Yozgat Blues’un Yavuz’u, günümüzün Zebercet’i belki de. Yusuf Atılgan’ın ‘Anayurt Oteli’ kitabının baş karakteri Zebercet, oldukça karamsar, yalnız, hayatın tükettiği insan profilini ortaya koyar. Modern toplumun önce ürettiği sonra da tükettiği ve yok ettiği insan tipini irdeler.

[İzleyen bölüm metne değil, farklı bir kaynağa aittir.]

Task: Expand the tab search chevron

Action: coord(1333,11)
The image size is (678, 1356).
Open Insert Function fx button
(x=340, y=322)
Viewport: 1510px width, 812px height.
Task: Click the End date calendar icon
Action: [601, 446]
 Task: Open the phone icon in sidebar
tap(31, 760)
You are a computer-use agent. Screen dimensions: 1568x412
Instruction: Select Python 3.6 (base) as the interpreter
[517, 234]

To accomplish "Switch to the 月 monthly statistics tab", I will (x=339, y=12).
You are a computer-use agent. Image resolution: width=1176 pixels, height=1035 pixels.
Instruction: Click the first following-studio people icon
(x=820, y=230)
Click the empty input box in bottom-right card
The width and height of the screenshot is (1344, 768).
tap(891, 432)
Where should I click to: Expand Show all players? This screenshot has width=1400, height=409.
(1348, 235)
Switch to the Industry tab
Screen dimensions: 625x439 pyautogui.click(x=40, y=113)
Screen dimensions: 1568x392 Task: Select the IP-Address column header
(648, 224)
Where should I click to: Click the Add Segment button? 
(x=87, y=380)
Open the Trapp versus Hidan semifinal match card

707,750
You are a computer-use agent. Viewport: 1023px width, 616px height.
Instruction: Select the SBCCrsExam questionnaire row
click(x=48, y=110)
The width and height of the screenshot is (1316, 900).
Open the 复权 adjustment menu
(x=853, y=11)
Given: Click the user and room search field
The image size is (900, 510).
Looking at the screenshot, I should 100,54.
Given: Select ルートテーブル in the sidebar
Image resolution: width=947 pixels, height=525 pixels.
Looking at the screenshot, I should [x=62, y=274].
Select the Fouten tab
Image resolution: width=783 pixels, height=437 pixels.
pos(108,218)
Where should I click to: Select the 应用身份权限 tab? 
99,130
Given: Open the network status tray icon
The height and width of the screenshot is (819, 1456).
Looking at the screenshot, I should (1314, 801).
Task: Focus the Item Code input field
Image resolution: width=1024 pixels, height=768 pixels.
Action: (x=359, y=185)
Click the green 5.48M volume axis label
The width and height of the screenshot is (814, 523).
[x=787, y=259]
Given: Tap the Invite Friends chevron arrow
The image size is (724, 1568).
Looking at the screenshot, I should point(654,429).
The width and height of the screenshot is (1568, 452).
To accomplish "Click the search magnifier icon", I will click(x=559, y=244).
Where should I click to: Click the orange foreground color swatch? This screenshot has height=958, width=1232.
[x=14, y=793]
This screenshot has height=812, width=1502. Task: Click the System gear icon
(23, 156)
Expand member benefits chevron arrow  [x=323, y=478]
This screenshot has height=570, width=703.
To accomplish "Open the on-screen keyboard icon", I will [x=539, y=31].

Yozgat Blues’ta hem Yavuz hem de Neşe karakterleri kent hayatına uyum sağlayamamış insanlar olmanın ötesinde bir yerdeler aslında. Onların uyumsuzlukları sadece kent hayatıyla sınırlı değil. Onlar için esas sorun içlerinde taşıdıkları boşluk duygusunun onları ele geçirmesinden ibaret. Neşe karakterinin içinde hayata dair umut taşıdığını sık sık görebilsek de Yavuz’da bu çok az ve sınırlıdır. Yavuz’da yer yer o inancı sadece müzik yaptığı zaman görürüz. Diğer yandan ise Yozgat’a yapılan yolculuk Neşe için içindeki inancın tekrardan kazanılması olarak karşımıza çıkarken, Yavuz için pek de anlamı olmayan bir değişikliktir.
Neşe, Yozgat’a kısa sürede uyum sağlayıp, boşluklarını doldurmaya ve yitirdiği inancını tekrardan kazanmaya başlarken, Yavuz ise görünmezliğini Neşe ile kırmaya çalışsa da bunu gösteremez. Yavuz, sürekli tekrarladığı Fransızca şarkı gibi Yozgat’a yabancı kalır. Yavuz’un hayata tutunmak için bu son hamlesi de sonuçsuz kalınca inanç yitimi giderek koyulaşarak devam eder. Yavuz ve Neşe’nin önce birleşip sonra ayrılan yolları, hikâyenin diğer özneleriyle birlikte meçhul ama pek de meraklandırmayan bir sonla biter.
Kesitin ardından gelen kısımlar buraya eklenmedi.